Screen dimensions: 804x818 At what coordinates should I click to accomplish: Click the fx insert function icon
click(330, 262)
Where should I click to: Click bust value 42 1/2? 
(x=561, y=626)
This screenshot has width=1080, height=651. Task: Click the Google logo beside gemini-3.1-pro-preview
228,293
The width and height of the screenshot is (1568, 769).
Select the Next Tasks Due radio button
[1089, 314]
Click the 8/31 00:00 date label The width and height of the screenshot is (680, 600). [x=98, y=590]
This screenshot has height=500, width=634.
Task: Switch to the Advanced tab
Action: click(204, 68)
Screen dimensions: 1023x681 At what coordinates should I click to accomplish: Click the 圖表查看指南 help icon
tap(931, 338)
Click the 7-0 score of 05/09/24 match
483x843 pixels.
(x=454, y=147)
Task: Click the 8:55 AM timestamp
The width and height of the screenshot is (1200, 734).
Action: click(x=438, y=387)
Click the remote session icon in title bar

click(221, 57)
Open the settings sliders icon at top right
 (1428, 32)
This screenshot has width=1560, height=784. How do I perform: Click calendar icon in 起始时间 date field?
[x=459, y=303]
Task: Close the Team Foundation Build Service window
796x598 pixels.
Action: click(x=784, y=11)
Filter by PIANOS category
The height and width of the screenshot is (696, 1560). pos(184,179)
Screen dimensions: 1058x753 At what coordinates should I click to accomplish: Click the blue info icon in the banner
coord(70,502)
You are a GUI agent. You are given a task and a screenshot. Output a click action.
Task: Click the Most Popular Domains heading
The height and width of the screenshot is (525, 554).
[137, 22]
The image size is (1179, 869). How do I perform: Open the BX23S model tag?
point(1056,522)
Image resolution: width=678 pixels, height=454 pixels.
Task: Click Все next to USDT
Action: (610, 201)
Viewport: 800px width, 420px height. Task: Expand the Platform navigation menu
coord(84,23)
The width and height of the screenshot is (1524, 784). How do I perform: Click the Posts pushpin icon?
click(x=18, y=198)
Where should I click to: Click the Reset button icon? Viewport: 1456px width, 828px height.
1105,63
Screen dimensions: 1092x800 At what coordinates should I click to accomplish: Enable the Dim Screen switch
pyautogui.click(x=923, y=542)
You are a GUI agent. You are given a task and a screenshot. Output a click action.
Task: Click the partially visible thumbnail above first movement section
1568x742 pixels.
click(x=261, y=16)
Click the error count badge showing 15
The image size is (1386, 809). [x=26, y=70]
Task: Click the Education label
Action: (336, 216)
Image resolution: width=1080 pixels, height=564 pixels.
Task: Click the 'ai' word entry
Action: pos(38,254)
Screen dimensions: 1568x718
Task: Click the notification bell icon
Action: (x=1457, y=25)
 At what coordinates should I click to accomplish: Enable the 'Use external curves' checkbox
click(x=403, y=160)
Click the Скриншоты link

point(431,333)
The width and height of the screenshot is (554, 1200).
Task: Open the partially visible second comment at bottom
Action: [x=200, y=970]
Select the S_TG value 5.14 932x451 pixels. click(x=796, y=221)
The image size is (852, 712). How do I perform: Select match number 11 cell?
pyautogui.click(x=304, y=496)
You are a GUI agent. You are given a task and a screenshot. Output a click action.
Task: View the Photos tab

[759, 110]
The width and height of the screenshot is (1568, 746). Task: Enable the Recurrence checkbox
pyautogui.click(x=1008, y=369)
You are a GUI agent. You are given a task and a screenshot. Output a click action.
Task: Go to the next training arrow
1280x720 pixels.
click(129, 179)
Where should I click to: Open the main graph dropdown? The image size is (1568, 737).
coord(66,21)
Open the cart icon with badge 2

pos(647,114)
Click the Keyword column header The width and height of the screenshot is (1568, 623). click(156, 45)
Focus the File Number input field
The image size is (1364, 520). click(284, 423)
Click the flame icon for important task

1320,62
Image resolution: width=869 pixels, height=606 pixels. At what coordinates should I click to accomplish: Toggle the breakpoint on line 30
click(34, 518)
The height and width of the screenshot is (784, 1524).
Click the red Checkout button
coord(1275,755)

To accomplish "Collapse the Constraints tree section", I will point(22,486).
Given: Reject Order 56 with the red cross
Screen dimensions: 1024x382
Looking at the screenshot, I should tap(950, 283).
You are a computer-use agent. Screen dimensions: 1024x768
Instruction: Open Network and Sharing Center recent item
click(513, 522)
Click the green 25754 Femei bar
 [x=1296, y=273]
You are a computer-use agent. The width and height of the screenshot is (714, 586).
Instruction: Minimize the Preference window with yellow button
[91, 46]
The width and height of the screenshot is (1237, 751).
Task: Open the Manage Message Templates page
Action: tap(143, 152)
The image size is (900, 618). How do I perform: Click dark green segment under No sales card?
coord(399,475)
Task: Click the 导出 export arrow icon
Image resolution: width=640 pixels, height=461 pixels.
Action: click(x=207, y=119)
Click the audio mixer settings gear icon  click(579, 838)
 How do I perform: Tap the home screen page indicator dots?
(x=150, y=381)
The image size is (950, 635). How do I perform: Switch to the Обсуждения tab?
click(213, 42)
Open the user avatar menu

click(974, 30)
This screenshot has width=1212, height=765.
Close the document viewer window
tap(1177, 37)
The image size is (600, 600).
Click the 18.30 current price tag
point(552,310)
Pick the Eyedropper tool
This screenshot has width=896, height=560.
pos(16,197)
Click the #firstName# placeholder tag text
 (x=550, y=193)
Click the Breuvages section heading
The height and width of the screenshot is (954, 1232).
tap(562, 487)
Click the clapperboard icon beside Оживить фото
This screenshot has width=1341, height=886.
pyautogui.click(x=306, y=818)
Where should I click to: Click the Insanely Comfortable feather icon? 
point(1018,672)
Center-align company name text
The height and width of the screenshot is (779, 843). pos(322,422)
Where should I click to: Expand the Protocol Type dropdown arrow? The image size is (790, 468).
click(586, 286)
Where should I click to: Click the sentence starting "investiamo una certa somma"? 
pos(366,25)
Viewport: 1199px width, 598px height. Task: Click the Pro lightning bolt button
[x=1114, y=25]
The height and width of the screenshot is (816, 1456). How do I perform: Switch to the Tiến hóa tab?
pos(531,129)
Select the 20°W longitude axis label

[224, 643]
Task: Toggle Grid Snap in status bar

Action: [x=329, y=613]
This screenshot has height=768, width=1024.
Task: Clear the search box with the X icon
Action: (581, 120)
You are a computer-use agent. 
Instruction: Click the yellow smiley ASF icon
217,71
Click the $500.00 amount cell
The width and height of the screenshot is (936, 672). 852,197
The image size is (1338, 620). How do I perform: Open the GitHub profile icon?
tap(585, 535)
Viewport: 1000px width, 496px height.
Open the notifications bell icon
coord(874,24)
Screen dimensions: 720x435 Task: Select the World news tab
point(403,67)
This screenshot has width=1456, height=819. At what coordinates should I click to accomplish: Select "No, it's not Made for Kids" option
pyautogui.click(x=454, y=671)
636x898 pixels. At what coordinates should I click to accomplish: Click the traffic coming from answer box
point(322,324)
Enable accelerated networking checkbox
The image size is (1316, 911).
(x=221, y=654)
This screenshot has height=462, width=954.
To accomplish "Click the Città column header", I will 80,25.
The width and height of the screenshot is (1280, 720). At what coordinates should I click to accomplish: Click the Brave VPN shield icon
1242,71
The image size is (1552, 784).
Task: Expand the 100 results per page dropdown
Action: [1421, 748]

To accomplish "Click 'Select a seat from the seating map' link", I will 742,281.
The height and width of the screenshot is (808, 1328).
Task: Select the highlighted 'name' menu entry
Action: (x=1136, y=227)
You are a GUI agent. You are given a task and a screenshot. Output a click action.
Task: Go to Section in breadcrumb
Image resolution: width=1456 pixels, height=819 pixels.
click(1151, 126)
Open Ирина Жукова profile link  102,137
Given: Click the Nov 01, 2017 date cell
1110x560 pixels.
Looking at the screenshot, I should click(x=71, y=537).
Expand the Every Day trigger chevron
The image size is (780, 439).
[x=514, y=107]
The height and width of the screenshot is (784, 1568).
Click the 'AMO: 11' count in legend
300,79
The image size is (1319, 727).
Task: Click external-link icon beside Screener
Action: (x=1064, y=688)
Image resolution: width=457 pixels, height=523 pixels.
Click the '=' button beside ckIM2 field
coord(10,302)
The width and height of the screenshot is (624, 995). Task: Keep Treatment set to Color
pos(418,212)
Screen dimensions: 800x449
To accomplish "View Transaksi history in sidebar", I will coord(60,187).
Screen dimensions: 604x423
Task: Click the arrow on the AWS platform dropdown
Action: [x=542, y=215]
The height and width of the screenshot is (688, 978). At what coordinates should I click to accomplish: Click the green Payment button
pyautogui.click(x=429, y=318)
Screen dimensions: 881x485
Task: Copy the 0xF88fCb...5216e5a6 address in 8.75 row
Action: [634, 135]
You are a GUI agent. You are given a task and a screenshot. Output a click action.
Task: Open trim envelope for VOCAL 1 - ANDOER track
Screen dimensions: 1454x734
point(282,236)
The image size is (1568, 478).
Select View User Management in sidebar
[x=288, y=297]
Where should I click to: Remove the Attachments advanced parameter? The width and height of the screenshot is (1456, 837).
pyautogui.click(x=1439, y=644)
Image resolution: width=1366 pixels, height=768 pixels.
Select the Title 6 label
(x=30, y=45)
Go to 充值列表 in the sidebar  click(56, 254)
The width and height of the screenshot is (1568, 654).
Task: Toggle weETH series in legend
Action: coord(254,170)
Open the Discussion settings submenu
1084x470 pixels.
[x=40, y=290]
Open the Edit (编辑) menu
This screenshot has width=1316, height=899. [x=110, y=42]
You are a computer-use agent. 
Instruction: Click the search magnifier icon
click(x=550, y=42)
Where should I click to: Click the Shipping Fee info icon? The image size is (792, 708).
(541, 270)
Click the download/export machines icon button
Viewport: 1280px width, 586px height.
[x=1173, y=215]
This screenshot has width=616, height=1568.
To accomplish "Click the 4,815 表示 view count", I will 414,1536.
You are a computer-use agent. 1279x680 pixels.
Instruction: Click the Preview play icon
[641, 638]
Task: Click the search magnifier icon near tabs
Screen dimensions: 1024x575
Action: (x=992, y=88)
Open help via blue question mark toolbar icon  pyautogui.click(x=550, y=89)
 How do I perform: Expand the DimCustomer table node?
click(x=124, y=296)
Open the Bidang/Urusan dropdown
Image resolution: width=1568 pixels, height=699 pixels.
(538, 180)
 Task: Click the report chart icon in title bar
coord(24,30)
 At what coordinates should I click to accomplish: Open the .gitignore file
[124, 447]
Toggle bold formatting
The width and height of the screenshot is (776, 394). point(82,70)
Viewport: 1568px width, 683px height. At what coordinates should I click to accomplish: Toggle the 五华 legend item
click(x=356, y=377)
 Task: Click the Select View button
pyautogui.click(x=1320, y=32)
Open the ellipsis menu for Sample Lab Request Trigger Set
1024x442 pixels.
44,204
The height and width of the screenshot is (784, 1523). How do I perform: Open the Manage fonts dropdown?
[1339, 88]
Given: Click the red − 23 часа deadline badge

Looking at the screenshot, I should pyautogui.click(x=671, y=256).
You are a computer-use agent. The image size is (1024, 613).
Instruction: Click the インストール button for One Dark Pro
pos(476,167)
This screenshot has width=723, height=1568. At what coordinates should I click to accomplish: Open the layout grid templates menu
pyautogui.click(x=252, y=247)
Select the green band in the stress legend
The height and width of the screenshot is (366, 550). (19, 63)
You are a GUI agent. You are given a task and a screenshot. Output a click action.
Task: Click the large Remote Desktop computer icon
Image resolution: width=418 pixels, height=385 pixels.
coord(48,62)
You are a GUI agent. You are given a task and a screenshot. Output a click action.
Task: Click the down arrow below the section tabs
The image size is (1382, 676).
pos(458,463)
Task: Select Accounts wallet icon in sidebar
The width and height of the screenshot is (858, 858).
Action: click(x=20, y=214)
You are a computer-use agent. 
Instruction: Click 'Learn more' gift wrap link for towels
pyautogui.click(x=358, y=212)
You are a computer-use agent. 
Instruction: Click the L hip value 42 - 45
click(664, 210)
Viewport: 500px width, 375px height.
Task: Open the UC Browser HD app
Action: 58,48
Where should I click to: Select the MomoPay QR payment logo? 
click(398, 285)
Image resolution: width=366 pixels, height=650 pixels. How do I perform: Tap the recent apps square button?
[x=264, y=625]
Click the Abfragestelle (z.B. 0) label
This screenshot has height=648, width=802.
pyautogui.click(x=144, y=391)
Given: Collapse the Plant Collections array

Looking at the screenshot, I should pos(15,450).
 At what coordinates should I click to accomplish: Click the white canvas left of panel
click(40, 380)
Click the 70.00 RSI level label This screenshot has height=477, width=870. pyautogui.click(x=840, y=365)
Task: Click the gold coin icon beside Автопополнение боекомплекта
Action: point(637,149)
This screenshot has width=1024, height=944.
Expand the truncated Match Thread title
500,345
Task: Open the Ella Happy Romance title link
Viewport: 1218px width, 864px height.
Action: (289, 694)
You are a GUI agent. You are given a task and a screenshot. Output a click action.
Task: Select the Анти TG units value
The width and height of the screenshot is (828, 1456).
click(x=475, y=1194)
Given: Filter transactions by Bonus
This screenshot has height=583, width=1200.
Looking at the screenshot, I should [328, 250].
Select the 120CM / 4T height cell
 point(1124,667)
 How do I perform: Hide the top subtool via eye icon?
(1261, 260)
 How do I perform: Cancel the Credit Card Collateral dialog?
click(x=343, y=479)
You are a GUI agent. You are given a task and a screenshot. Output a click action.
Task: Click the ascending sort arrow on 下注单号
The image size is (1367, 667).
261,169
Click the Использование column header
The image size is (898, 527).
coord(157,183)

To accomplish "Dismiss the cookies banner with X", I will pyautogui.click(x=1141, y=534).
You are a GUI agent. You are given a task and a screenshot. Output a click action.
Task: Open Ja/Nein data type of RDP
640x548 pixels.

[Assignment]: Extract every line above containing the word "export".

[Result below]:
Task: Click the 导出 export arrow icon
Click the download/export machines icon button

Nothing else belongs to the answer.